SUPPLIED MATERIAL Block Start
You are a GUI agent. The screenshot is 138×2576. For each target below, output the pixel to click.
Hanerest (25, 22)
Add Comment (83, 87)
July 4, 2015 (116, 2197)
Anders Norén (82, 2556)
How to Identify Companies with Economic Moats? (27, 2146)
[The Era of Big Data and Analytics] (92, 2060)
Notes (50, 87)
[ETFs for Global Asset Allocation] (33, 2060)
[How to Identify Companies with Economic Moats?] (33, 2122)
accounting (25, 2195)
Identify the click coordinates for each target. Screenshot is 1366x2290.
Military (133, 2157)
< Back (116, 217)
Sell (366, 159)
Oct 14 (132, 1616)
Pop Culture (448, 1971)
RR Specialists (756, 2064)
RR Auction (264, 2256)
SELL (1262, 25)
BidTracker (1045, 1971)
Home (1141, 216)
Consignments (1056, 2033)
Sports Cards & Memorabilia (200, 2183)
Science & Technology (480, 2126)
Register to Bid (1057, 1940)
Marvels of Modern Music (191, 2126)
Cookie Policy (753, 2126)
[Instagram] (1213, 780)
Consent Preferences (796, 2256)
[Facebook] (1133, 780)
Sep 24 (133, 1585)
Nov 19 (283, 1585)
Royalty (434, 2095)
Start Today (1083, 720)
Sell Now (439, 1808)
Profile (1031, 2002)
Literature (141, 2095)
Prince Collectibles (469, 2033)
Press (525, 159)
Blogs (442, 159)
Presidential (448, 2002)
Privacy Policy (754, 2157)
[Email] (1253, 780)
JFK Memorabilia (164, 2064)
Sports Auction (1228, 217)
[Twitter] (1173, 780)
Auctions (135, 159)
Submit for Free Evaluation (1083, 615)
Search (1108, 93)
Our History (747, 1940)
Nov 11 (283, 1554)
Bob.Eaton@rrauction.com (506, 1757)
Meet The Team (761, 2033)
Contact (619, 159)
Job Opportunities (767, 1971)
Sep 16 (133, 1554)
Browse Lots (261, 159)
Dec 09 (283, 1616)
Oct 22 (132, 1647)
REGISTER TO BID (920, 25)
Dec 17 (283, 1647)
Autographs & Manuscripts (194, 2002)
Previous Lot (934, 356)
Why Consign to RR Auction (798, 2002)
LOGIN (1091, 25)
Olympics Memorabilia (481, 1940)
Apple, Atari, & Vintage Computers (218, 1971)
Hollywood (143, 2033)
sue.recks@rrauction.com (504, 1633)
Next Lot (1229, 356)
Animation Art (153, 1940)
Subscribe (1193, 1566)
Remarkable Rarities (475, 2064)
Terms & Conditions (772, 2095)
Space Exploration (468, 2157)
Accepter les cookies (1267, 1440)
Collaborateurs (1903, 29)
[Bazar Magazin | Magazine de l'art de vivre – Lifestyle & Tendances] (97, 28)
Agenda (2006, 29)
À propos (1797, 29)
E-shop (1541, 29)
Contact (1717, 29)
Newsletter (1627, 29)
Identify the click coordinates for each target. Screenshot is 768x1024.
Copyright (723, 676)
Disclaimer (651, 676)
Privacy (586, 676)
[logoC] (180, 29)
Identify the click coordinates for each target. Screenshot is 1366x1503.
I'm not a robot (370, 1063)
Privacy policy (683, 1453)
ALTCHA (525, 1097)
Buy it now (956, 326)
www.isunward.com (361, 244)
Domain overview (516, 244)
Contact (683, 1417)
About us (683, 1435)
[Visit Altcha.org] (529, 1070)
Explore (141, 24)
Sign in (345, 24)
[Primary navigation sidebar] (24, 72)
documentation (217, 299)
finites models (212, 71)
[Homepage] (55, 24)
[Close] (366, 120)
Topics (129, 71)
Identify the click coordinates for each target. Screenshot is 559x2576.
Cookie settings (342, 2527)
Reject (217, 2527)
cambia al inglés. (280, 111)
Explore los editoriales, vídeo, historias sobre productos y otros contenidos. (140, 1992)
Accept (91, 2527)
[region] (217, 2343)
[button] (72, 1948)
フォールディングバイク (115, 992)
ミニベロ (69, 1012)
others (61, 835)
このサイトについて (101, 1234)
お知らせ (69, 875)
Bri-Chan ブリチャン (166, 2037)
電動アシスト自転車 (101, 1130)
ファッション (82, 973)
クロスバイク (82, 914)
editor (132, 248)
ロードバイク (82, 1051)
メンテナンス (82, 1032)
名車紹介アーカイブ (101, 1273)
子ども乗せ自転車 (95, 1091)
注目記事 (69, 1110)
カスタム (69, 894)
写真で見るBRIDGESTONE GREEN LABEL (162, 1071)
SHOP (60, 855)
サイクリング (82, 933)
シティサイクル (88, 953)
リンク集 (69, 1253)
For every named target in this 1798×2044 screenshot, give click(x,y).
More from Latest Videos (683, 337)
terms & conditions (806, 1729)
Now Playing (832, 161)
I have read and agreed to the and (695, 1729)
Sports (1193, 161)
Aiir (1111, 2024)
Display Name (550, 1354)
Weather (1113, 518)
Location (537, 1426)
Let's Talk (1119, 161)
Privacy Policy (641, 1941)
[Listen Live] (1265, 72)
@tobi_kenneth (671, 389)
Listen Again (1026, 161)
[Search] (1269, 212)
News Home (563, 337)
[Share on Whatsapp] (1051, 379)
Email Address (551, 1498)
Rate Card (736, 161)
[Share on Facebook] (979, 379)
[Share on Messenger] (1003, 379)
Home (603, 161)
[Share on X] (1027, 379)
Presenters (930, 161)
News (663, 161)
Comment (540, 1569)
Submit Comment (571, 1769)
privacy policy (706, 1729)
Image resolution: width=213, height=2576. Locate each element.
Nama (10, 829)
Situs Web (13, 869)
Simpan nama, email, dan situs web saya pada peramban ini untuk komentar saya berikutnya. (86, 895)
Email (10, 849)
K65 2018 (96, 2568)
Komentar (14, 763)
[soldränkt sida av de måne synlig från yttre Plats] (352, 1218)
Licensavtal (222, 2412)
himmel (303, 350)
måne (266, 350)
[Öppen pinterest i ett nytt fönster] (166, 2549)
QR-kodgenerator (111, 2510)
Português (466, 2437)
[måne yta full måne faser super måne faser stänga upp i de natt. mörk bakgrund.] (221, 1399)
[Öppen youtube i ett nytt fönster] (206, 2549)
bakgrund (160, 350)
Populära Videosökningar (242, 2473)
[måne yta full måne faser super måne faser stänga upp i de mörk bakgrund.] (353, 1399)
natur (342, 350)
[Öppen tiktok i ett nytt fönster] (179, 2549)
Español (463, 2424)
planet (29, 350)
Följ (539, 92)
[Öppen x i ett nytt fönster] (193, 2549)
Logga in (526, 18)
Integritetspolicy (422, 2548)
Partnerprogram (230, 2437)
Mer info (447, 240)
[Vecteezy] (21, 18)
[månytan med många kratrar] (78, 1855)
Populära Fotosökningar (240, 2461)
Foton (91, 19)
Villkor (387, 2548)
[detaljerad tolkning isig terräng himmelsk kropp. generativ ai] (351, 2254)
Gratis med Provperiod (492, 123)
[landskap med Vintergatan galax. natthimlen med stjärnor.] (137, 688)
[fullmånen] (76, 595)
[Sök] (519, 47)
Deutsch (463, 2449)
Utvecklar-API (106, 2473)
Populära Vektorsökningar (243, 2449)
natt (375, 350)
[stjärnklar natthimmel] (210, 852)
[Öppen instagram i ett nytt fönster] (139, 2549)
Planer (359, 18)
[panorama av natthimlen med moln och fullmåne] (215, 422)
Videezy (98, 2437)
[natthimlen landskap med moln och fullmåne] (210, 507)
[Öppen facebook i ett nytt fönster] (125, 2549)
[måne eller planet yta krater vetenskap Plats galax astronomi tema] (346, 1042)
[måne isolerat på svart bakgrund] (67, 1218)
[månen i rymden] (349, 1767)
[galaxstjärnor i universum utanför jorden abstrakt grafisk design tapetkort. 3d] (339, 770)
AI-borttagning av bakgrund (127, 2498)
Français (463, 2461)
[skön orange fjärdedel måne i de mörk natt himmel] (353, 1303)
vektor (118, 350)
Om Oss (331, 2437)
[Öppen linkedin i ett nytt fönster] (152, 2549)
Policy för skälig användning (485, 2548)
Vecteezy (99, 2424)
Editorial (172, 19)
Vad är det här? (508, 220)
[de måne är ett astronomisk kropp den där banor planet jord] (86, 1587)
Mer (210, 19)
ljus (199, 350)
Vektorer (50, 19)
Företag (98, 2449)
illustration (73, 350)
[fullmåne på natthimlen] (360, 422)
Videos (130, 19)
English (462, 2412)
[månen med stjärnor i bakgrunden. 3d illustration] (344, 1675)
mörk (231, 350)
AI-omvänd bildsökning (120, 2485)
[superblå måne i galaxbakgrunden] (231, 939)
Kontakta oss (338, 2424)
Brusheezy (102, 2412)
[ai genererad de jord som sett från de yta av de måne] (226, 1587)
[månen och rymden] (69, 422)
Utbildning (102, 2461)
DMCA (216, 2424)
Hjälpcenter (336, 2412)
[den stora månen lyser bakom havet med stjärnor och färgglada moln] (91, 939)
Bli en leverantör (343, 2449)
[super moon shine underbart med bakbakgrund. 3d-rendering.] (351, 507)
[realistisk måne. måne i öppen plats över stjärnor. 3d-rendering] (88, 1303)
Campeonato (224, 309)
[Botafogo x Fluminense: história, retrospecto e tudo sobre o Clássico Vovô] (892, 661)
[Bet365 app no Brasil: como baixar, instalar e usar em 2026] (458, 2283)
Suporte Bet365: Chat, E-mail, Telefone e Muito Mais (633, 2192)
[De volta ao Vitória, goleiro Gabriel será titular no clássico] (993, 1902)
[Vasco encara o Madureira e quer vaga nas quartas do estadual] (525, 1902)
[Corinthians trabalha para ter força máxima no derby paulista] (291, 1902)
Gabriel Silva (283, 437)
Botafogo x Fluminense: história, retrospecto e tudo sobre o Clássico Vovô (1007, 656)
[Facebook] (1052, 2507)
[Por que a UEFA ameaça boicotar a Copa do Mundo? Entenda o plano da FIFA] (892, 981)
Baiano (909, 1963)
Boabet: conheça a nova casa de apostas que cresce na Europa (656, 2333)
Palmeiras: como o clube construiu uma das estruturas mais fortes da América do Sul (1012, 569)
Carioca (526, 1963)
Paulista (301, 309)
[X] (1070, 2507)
SUPPLIED MATERIAL Block End
**TO DO**
Among the entries above, copy exactly only the lines starting with the one containing "Listen Again (1026, 161)" and going through the one containing "Português (466, 2437)", both ends included.

**RESULT OF THIS EXERCISE**
Listen Again (1026, 161)
[Search] (1269, 212)
News Home (563, 337)
[Share on Whatsapp] (1051, 379)
Email Address (551, 1498)
Rate Card (736, 161)
[Share on Facebook] (979, 379)
[Share on Messenger] (1003, 379)
Home (603, 161)
[Share on X] (1027, 379)
Presenters (930, 161)
News (663, 161)
Comment (540, 1569)
Submit Comment (571, 1769)
privacy policy (706, 1729)
Image resolution: width=213, height=2576. Locate each element.
Nama (10, 829)
Situs Web (13, 869)
Simpan nama, email, dan situs web saya pada peramban ini untuk komentar saya berikutnya. (86, 895)
Email (10, 849)
K65 2018 (96, 2568)
Komentar (14, 763)
[soldränkt sida av de måne synlig från yttre Plats] (352, 1218)
Licensavtal (222, 2412)
himmel (303, 350)
måne (266, 350)
[Öppen pinterest i ett nytt fönster] (166, 2549)
QR-kodgenerator (111, 2510)
Português (466, 2437)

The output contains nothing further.